More to follow......


----------



## $hAzZa (May 2, 2010)

Love the binky shots! Its hard getting shots because you never know when they are gonna spaz out :lol:


----------



## hazyreality (Jan 11, 2009)

*Heidi*


----------



## Guest (Apr 21, 2011)

Awwww, great pics 

Ya know I have to double take every time I see pics of Gypsy and Marley :lol::lol:


----------



## hazyreality (Jan 11, 2009)

B3rnie said:


> Awwww, great pics
> 
> Ya know I have to double take every time I see pics of Gypsy and Marley :lol::lol:


Lol, do you think I've stolen yours 
Honest they are mine, and I'm not sure I could deal with any more nethies! Although Bluey could come here to live with mine, he wouldnt know the difference 

*Heidi*


----------



## $hAzZa (May 2, 2010)

I have that solar powered light! My buns like to dig it out and toss it around 

Great pics


----------



## Guest (Apr 21, 2011)

hazyreality said:


> Lol, do you think I've stolen yours
> Honest they are mine, and I'm not sure I could deal with any more nethies! Although Bluey could come here to live with mine, he wouldnt know the difference
> 
> *Heidi*


:nono: keep your hands of the Bluey, Zooty makes a very good guard bunny LOL


----------



## purple_x (Dec 29, 2010)

They are amazing pics, you have super cute bunnies, can I steal one?!!

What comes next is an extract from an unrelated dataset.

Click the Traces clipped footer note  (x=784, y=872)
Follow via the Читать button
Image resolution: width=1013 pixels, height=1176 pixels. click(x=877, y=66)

I loooove the 4th pic in the first lot of pics, bunny looks like he's a helicopter taking off


----------



## hazyreality (Jan 11, 2009)

purple_x said:


> They are amazing pics, you have super cute bunnies, can I steal one?!!
> 
> I loooove the 4th pic in the first lot of pics, bunny looks like he's a helicopter taking off


Afraid not! The guinea pigs are the alarm system, which wakes up the GSD who will bring you a beheaded toy! But they are super cute! 

*Heidi*


----------



## BeagleOesx (Oct 9, 2009)

:thumbup: Lovely pics from your OH's new camera, they are great shots of very happy bunnies.


----------



## hazyreality (Jan 11, 2009)

BeagleOesx said:


> :thumbup: Lovely pics from your OH's new camera, they are great shots of very happy bunnies.

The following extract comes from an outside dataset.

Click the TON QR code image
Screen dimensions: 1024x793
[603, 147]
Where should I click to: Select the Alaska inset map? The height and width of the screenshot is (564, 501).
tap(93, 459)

Thankyou  I'm happy to have binky shots finally!

*Heidi*


----------



## NoSpecialFeaturesHere (Nov 23, 2008)

Awz, happy bunnies.  They're completely gorgeous, bless their little beanie bums.


----------



## wacky (Jan 23, 2011)

aww they look realy happy :001_wub::001_wub::001_wub:


----------



## crofty (May 2, 2008)

Awwwwww happy bunnehs!!!!!


----------



## hazyreality (Jan 11, 2009)

Thanks guys they really are a happy bunch  They tend to just chill when they are in the shed and run, with the occasional mad moment but when I let them in the garden they go nuts! 
I has some videos that have me in stitches but photobucket wont upload them, did 2% in half hour!

*Heidi*


----------



## emzybabe (Jun 30, 2009)

so lovely to see I can never get action shots either I'll have to invest in a new camera. Have to say Mclaren is showing her age tho


----------



## hazyreality (Jan 11, 2009)

emzybabe said:


> so lovely to see I can never get action shots either I'll have to invest in a new camera. Have to say Mclaren is showing her age tho


I sometimes think he is but then he is the one who comes out to greet me everyday and binkys back into the shed when I say "come on out my way!" He is 5 1/2 roughly now, I think Rascal is actually older even tho I havn't had him so long because he was estimated at 2 yrs when I got him.

*Heidi*


----------



## happysaz133 (Jun 5, 2008)

Great photos, they are all gorgeous!


----------



## alster (Apr 21, 2011)

So cute - it's lovely to see pet rabbits with so much freedom! I let my two out for a couple of hours tonight... They're obsessed with feet - when they see me in flip-flops they come running up and start sniffing my toes!!


----------



## hazyreality (Jan 11, 2009)

Thanks guys 
Alster, they all have their little quirks dont they  I don't wear flip flops so I dunno what mine would make of feet that wernt in trainers!

*Heidi*


----------